TEXT SECTION -
++++

1812: Who Won the War?
Brian McClean and Others
This book is available for download with iBooks on your Mac or iOS device. Multi-touch books can be read with iBooks on your Mac or iOS device. Books with interactive features may work best on an iOS device. iBooks on your Mac requires OS X 10.9 or later.
1812: Who Won the War? is an interactive resource designed to create a dynamic and engaging experience in American and Canadian classrooms. This exceptional digital tool enhances the study of a war that shaped the future of the United States and Canada.
1812: Who Won the War? encourages teachers to make the study of history a verb; that is, for students to “do history” in the same way that students “do science.” It meshes with mandated social studies curricula in all 50 U.S. states and 10 Canadian provinces. Extensive field-testing has demonstrated that the ebook’s interactive characteristics allow a broad range of students – Grades 6 to 12 - to successfully use 1812: Who Won the War?
Students engage in a simulation experience on the causes of the War of 1812. To broaden their understanding of the war, they follow links between 21 accounts of battles, 29 biographies of prominent wartime personalities and 9 featured studies including the contribution of women, African Americans and Aboriginal peoples. Students can explore 3D animations of weaponry and medical practices of the time. A role-play opportunity enables students to participate in “real-time” negotiations to create a peace treaty to end the war and then compare their pact with the actual Treaty of Ghent.
Other components include a video providing an overview of the War of 1812, maps illustrating the various theatres of conflict, an interactive timeline, a summary of the war’s legacy and links to notable War of 1812 websites.
1812: Who Won the War? contains a Teacher's Guide on how to use the ebook, instructions on classroom activities and printable graphic organizers. As well, it explains the pedagogy behind the emphasis on historical thinking skills. The goal is to have students actively experience history. The outcome is for students to form reasoned conclusions about the past and to apply these conclusions to their present-day world.

++++

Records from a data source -
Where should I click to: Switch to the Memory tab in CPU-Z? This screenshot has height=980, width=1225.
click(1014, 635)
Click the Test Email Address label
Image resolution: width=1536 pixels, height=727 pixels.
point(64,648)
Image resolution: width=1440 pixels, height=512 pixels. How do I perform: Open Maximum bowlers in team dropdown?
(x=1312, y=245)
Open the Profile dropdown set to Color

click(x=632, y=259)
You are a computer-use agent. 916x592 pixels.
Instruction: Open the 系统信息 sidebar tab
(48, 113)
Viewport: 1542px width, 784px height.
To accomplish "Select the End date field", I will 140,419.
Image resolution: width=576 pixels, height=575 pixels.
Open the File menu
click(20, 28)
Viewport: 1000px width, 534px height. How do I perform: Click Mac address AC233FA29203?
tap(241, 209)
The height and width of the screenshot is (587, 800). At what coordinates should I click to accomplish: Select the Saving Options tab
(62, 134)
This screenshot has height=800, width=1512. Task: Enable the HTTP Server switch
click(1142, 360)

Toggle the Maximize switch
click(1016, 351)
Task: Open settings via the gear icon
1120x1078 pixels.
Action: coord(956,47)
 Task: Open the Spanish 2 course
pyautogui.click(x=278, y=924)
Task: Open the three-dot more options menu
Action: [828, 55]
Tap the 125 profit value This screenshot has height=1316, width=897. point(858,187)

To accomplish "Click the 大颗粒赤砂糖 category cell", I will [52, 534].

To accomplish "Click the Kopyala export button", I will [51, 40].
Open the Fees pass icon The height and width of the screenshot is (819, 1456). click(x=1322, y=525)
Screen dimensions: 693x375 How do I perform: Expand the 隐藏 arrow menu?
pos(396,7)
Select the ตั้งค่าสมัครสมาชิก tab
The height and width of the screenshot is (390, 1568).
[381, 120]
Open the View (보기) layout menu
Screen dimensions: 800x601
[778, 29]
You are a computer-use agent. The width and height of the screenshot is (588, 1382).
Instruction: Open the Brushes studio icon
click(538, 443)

++++

TASK BRIEF - Reproduce the passage of the ebook description from "Brian McClean and" to "States and Canada.".

EXERCISE SOLUTION -
Brian McClean and Others
This book is available for download with iBooks on your Mac or iOS device. Multi-touch books can be read with iBooks on your Mac or iOS device. Books with interactive features may work best on an iOS device. iBooks on your Mac requires OS X 10.9 or later.
1812: Who Won the War? is an interactive resource designed to create a dynamic and engaging experience in American and Canadian classrooms. This exceptional digital tool enhances the study of a war that shaped the future of the United States and Canada.